#### [Task material]
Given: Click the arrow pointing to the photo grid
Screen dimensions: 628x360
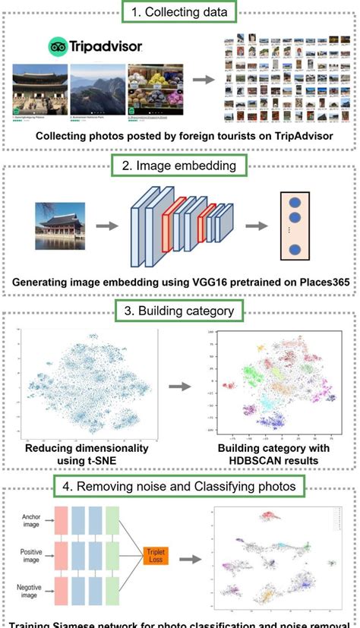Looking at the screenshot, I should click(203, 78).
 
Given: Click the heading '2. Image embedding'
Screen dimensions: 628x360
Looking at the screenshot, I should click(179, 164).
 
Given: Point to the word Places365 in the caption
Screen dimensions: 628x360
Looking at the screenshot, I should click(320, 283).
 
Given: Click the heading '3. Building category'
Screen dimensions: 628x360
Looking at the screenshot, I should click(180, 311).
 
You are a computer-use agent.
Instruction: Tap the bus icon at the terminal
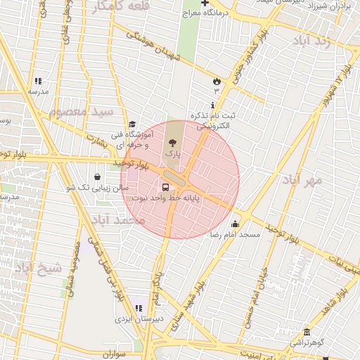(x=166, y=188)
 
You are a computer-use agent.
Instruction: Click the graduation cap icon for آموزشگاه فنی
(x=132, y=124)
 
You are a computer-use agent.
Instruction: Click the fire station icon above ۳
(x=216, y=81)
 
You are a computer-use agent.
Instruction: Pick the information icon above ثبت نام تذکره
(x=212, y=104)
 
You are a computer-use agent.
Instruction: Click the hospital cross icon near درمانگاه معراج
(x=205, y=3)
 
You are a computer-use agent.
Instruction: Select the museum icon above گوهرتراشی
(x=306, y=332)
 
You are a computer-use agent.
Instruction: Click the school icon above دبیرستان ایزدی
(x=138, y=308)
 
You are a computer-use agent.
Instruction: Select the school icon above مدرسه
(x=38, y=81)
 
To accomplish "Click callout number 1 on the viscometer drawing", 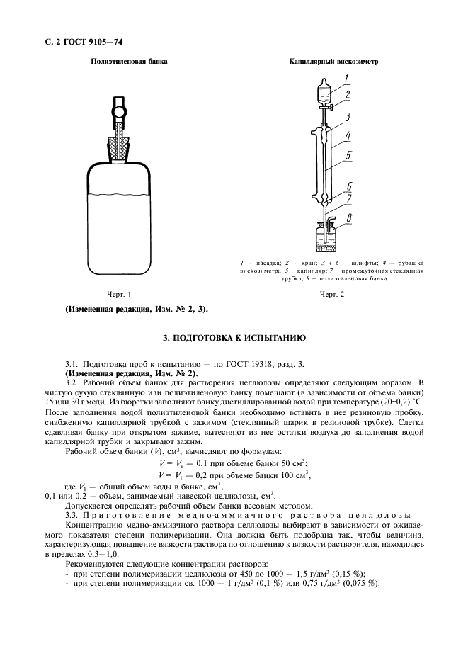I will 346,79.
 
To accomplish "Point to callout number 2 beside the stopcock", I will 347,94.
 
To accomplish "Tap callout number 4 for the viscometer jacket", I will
...
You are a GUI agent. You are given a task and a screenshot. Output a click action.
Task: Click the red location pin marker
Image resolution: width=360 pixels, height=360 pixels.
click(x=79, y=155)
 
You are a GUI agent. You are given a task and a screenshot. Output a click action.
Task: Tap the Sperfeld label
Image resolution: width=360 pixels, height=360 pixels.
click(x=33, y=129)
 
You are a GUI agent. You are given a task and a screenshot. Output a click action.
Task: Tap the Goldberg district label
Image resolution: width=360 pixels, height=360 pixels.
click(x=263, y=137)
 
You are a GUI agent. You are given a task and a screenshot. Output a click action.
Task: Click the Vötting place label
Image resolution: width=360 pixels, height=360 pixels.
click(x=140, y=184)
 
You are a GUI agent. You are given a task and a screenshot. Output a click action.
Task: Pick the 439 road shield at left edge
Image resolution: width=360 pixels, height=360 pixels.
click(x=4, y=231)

#### [What you will do]
In how many lines of the preceding rows does the word "above" appear? Reply with the number alone.

#### [Exercise answer]
5